| SUPPLIED TEXT |
============
Answering questions at JavaRanch + free books

2008-12-10  |   |  book   hibernate search   jboss  

I am doing a session on Hibernate Search all this week at JavaRanch. Manning will give away free books of Hibernate Search in Action for the occasion.

If you have questions on Hibernate Search, express yourself :)


JBoss AS 5 is out, Hibernate Search 3.1, Devoxx is warming up and

2008-12-05  |   |  book   conference   hibernate search   jboss  

Great news this week:

  • JBoss AS 5 is out. Congratulations to Dimitris and the many people in and out of JBoss who contributed to it.

  • Hibernate Search 3.1 is out. A lot of good stuffs like performance improvements at indexing and querying time and some cool new features like the analyzer declaration framework (allowing declarative phonetic, synonym, n-gram indexing and searches)

  • Devoxx is very close. Come see the JBoss folks and topics and come to the Seam meetup after the BOF of course :)
============
| EXERCISE TASKS |
[1] According to the blog post, which publisher is giving away free copies of Hibernate Search in Action?
[2] Reproduce the passage of the blog post starting with "If you have" and going on through "of course :)", substituting "team" for "folks".

| GIVEN DATA |
============
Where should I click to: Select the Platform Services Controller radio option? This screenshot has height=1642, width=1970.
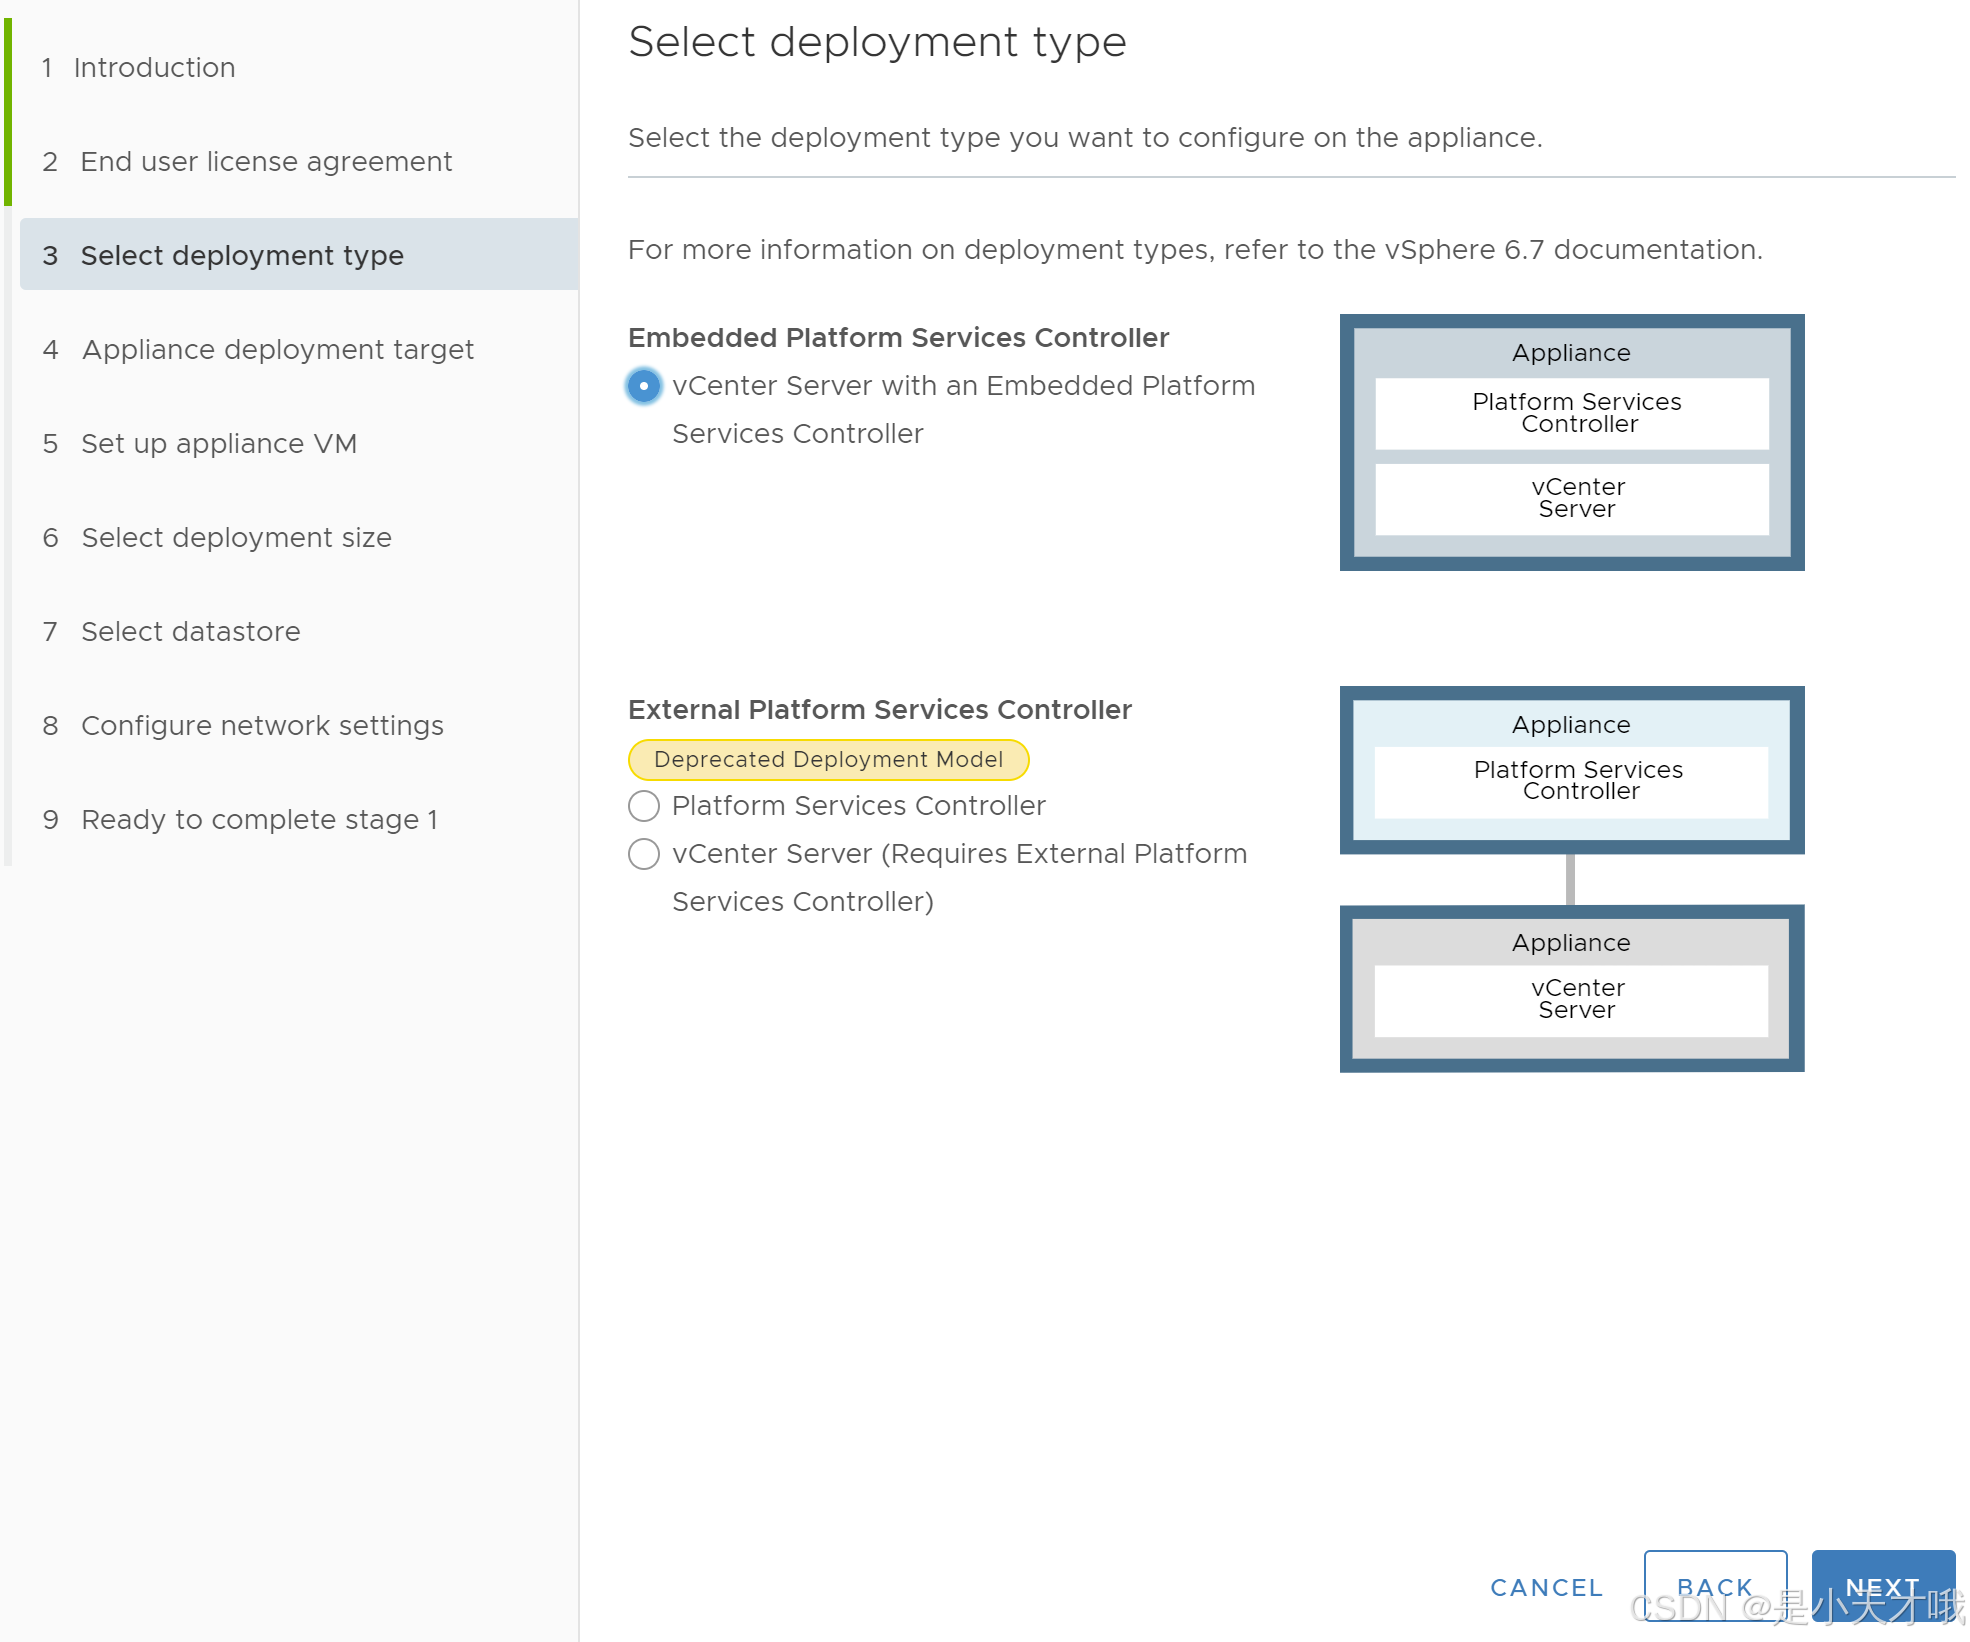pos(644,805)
============
| RESULTS BY TASK |
[1] Manning

[2]
If you have questions on Hibernate Search, express yourself :)


JBoss AS 5 is out, Hibernate Search 3.1, Devoxx is warming up and

2008-12-05  |   |  book   conference   hibernate search   jboss  

Great news this week:

  • JBoss AS 5 is out. Congratulations to Dimitris and the many people in and out of JBoss who contributed to it.

  • Hibernate Search 3.1 is out. A lot of good stuffs like performance improvements at indexing and querying time and some cool new features like the analyzer declaration framework (allowing declarative phonetic, synonym, n-gram indexing and searches)

  • Devoxx is very close. Come see the JBoss team and topics and come to the Seam meetup after the BOF of course :)